I had been looking for a SatNav with a larger screen and a headphone
socket.  In 2011 I went for the 5"  item on eBay for £70 from GoMallGo
(now £54 from tcromall ), it was a gamble that paid off, at the time
"Brilliant".  The SatNav comes with Nav and Go's iGo9 Primo software
which uses the same TeleAtlas maps as TomTom. Primo is Hungarian
and many users are Czech or Russian which means that some of the
websites are a little challenging.  I was able to download all the maps I
wanted.  Primo software is full of features and it is very customisable.
The larger display is good.  The standard offering has so many
configuration options you really do need to be a bit of a geek to make
the most of it.  When you join the Primo  community sites there are
loads of options.  You can download "Skins" and "Schemes" which
transform the look and feel.  On a bike stick to the standard skin which
is simple and has large icons.  Go for a Scheme with a white
background similar to Garmin.  In the top photo just look how good the
mapping was in comparison to the Nuvi and TomTom,  so much better.  

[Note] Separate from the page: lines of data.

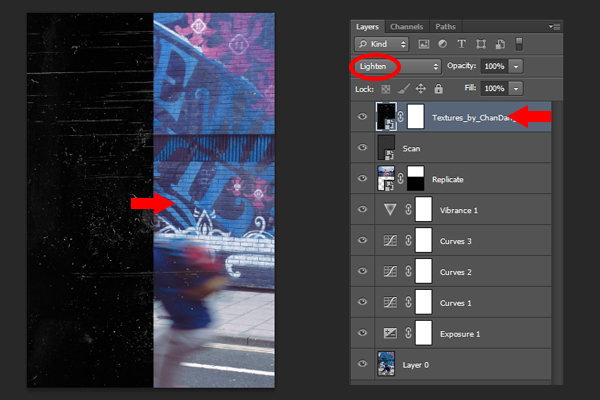Select the smart object filter icon
600x400 pixels.
500,44

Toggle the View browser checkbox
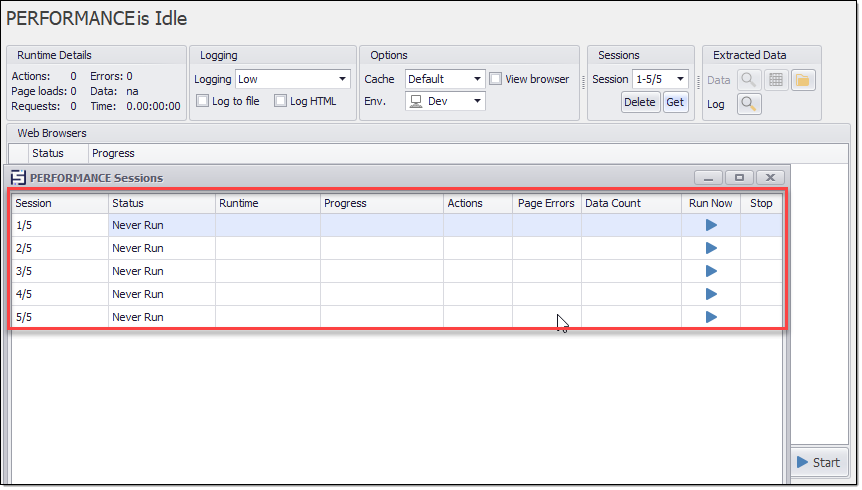point(496,79)
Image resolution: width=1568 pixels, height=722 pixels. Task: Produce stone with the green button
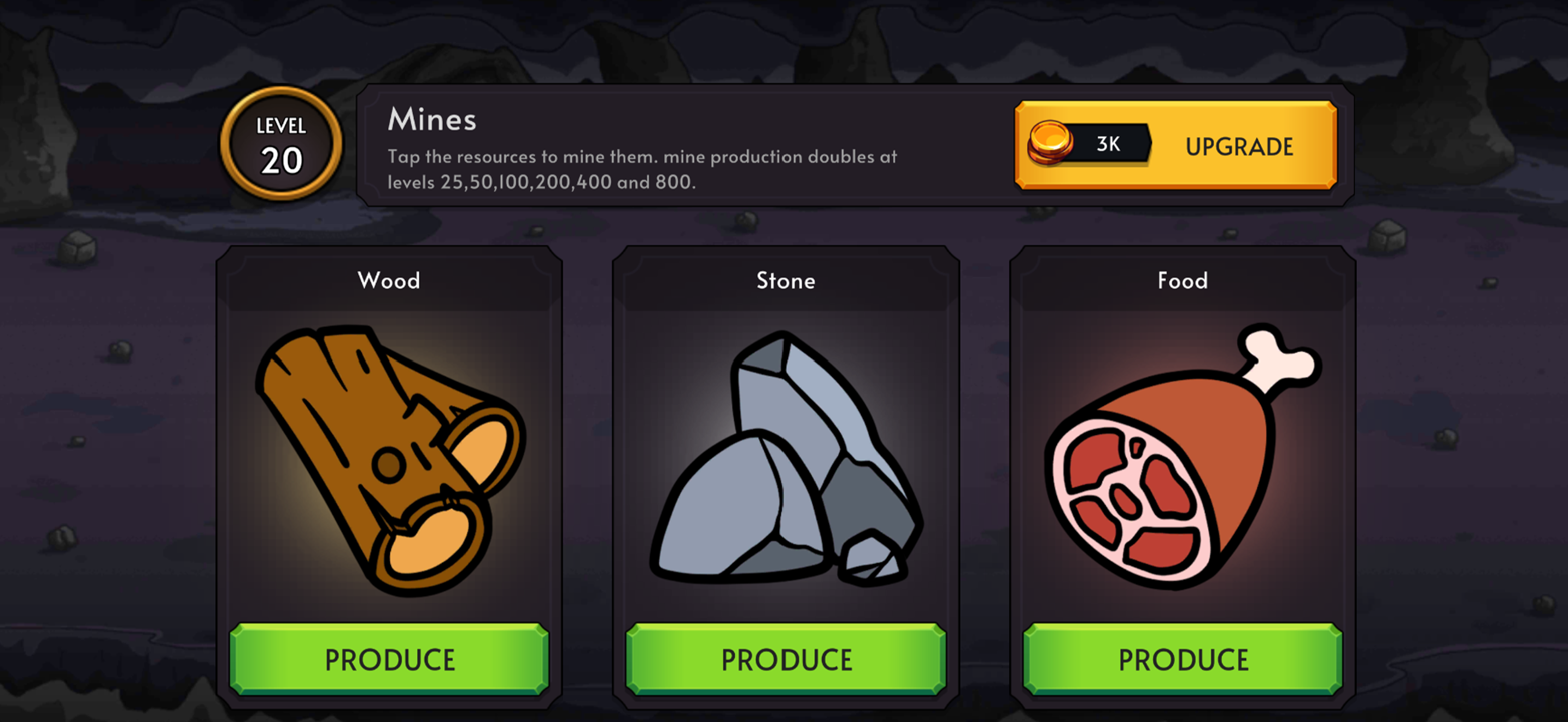click(x=786, y=659)
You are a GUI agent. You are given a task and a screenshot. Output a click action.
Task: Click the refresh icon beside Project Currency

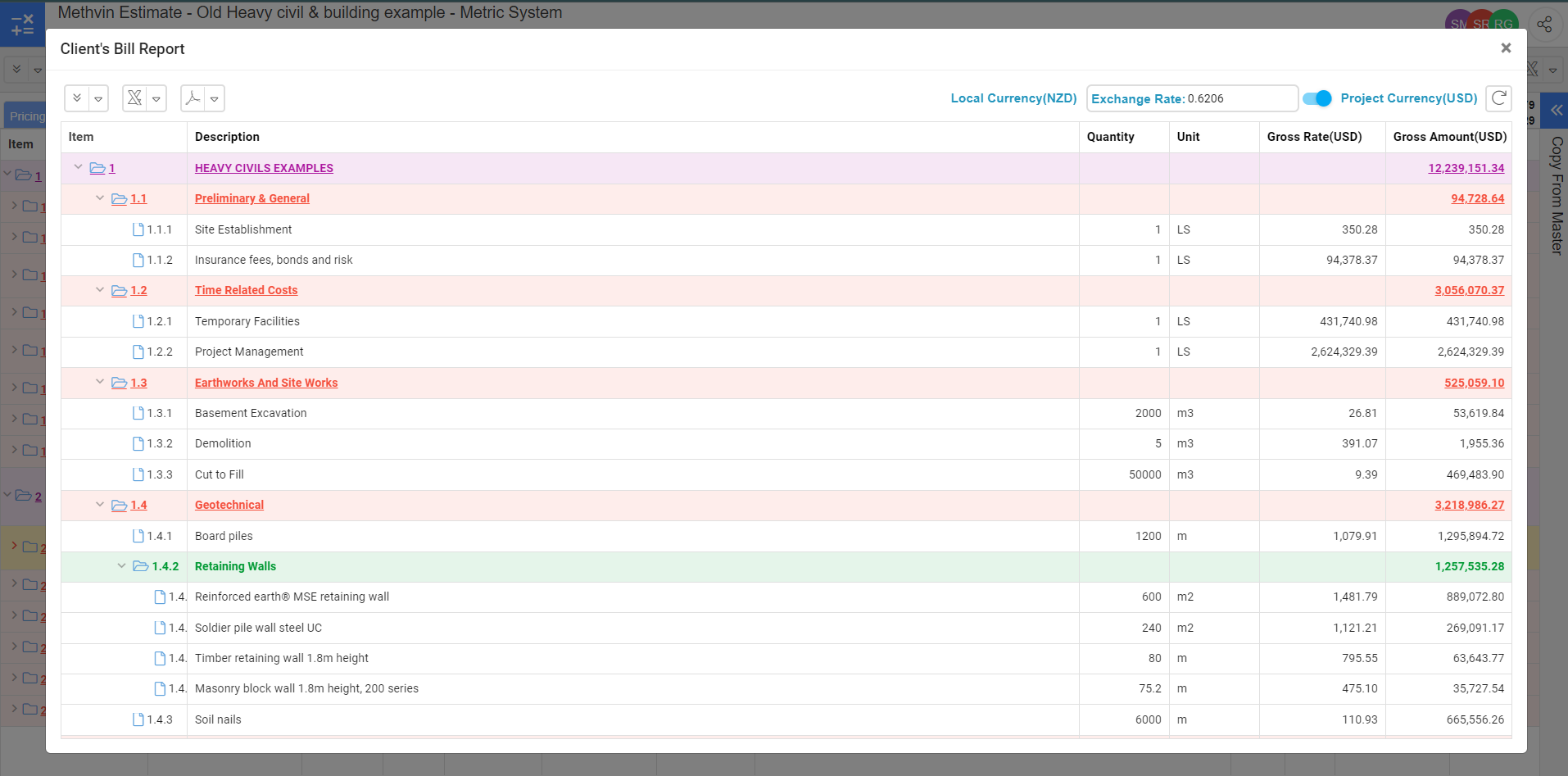[x=1498, y=98]
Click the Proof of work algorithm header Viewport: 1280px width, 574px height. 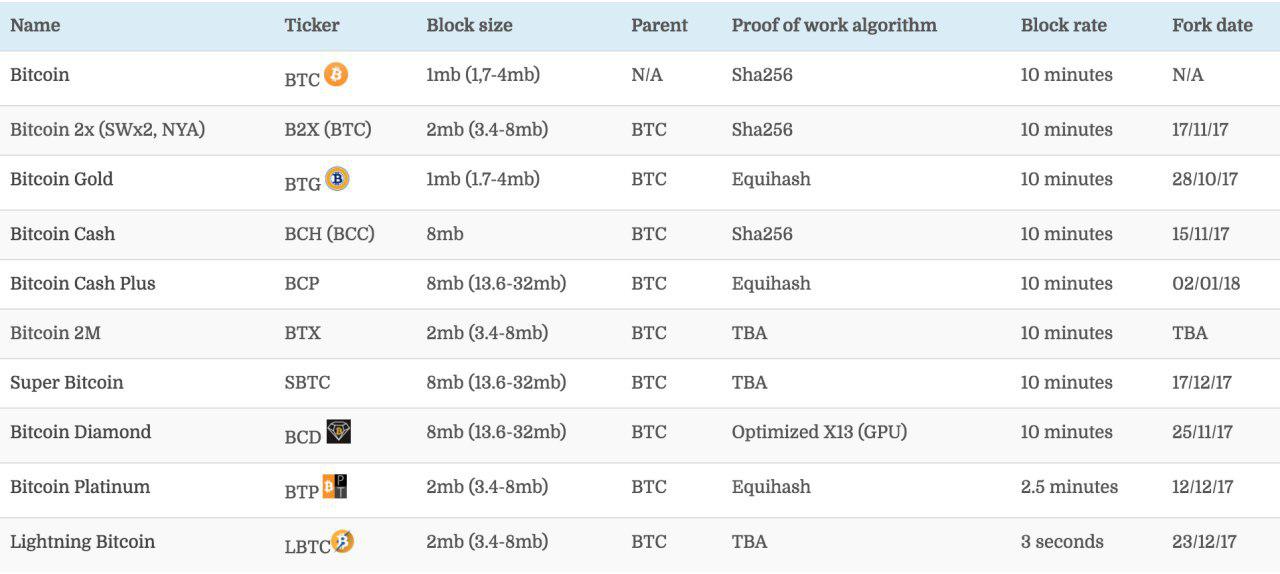point(834,26)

On the downside the screen is not as bright as a Garmin.  If you are not
a SatNav geek I recommend that you buy a standard mainstream GPS
which have since become larger and cheaper.  I shared the 5" SatNav
between the car and the Tiger.  I loved them.
TIP: Get a MediaDevil Matte protective film from Amazon to reduce
reflections, I buy one for an iPad and cut it to size to make several
smaller films for my GPS, Netbook, phone etc.

Apart from my early Etrex and Quest none of these SatNavs are
waterproof but there are ways round this for the ingenious Adventure
biker.  
Comparing the SatNavs that I have used over the years
Do Check out my Satnav Latest page
I made these GPS Sun Visors myself
from 2mm plastic sheet, bent over a
wooden former with some help from a
blow torch.  All held on with thin strips of
Velcro.
My first GPS a Garmin Etrex
bought in 2002. Just a
compass with an arrow
pointing to the destination.  It
also offered an accurate
Speedo and track logging.
Great fun.
My second GPS a Garmin Quest bought in 2004.  Cost nearly
£400 with color screen and 256Mb of memory which is a lot of
money until you remember  the older Garmin Street Pilot units
had cost £1200 with Black and White screens and 8Mb of
memory.  (I had friends who owned these units who would
spend 2 hours every evening loading maps and creating routes
for the next day. How times have changed).